Magnesium sulfate 0.3 g (Emergency Medical Products Inc., Chicago, USA) diluted in still water to reach the drug volume of 5 cc was nebulized in the intervention group as complementary medication to the standard treatment in frequent doses in minutes 0, 20, and 40 after arrival. Instead of magnesium sulfate in the control group, 5 cc of still water was added to the standard treatment per each nebulized administration in minutes 0, 20, and 40 after arrival for double blinding of the study. Peak flow meter evaluation was performed at the minutes 0, 20, 40, and 60 after arrival and the FEV1 and PEFR values were recorded. 3 patients did not complete the trial because of their clinical deterioration and need for further aggressive medical management in the course of their asthma attack management (Figure 1). The process of the study was conducted by a qualified board certified emergency medicine specialist. Neither the patients nor the clinician operator knew which medication was administered to each patient. The volume of the nebulized drug was the same in both case and control groups. Type of intervention allocated to each patient at the time of block randomization was available in drug boxes with the special allocated numbers.

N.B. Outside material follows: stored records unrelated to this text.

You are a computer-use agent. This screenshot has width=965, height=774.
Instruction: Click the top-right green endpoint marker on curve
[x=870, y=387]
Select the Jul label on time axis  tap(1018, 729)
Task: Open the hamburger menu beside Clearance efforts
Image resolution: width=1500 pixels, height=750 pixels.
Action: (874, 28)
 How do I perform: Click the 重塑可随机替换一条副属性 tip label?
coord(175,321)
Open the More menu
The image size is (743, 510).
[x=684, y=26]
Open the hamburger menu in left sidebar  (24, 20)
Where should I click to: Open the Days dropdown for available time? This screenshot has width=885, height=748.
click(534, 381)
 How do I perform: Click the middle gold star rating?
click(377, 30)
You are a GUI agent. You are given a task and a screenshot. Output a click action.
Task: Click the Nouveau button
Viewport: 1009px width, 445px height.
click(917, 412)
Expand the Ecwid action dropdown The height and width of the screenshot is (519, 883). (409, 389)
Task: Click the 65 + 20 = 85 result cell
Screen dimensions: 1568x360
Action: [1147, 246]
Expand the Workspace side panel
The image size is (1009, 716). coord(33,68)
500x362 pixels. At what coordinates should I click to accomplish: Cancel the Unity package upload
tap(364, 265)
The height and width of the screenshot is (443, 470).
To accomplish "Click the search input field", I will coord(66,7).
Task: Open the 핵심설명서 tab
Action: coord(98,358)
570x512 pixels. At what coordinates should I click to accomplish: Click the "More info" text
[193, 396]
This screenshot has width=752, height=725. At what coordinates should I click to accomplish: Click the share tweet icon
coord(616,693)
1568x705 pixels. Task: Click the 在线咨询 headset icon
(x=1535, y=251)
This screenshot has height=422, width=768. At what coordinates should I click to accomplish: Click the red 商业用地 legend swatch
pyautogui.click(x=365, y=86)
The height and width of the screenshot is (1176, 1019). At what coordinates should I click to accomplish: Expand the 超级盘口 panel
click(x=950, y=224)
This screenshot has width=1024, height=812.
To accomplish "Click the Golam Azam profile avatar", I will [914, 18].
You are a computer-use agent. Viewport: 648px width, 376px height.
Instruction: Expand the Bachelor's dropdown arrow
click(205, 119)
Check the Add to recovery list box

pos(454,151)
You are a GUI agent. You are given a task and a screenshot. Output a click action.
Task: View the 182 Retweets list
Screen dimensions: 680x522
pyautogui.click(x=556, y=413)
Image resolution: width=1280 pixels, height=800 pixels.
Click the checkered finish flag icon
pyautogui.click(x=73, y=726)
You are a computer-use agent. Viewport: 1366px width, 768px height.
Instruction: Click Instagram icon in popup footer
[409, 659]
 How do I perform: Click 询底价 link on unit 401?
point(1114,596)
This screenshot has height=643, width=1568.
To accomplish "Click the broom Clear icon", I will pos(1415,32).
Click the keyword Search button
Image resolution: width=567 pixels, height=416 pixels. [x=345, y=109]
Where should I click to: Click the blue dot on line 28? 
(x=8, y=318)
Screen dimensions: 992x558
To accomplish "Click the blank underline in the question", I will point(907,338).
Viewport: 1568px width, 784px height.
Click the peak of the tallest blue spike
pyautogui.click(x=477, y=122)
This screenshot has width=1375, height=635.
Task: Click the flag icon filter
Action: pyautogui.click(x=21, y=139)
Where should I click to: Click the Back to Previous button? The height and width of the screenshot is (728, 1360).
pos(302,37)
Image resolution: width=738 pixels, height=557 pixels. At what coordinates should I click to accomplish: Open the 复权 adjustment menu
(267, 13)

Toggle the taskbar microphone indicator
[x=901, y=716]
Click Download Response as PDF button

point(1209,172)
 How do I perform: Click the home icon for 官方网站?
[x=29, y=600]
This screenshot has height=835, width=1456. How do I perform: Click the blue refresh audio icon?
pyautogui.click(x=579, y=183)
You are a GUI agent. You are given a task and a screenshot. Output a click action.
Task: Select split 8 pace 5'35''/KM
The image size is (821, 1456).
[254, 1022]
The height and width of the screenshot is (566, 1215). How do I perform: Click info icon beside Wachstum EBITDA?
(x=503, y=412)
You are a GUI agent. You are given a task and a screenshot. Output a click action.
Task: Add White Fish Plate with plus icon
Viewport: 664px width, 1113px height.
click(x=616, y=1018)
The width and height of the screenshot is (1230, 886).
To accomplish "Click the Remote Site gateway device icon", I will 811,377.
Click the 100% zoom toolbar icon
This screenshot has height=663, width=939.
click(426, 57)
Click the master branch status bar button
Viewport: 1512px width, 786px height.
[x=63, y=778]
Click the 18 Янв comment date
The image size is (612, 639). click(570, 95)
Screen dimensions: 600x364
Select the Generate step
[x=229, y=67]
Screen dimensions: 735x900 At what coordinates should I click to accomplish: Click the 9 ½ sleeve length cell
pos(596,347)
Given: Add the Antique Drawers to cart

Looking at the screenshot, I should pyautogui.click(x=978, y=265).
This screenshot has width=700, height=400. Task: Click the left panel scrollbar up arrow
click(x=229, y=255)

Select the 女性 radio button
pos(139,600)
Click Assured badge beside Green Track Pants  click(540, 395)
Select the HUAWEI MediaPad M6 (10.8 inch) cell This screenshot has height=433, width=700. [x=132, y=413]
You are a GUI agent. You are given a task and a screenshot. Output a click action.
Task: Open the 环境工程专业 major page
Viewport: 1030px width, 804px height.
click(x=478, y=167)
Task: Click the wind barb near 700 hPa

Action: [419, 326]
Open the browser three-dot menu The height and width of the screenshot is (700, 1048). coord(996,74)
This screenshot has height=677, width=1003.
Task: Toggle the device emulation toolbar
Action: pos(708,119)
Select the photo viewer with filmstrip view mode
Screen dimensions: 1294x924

These data were accessible for patients who discontinued the study because of deterioration of clinical states in the course of study and need for extra aggressive treatments.
CONSORT Flow Diagram
Finally, the results of the study included the severity of clinical asthma attacks (Borg Dyspnea Scale) and the values of FEV1 and PEFR that were compared in each group and between the two groups. With regard to the same volume of the nebulized drug in both groups, the study was conducted as a double-blind and those involved in the study were unaware of the content of the prescribed medication. The patient's temperature and O2 saturation and hemodynamic variables such as pulse rate, respiratory rate, and blood pressure were examined and recorded at 0, 20, 40, and 60 minutes. Later, the diagnosis of asthma was confirmed in all patients, applying spirometry test, as confirming the diagnostic test.
Statistical analysis: In order to analyze the data, descriptive data analysis method was used including tables of frequency and diagrams and the research variables were described. Chi-square was used in data analysis, t-test in case of being normal, and Mann-Whitney non-parametric test otherwise.
3. Results
The study was conducted on possible acute asthma patients who were admitted for acute asthma based on their initial clinical findings. 14 patients were excluded from the study because they did not meet the inclusion criteria or refused to take apart in the study. 148 patients were divided randomly into two groups of 75 and 73 as case and control groups, respectively. This study showed that the mean age of the subjects in the control group was 34.97 ± 10.59 and in the intervention group was 36.36 ± 10.7 years.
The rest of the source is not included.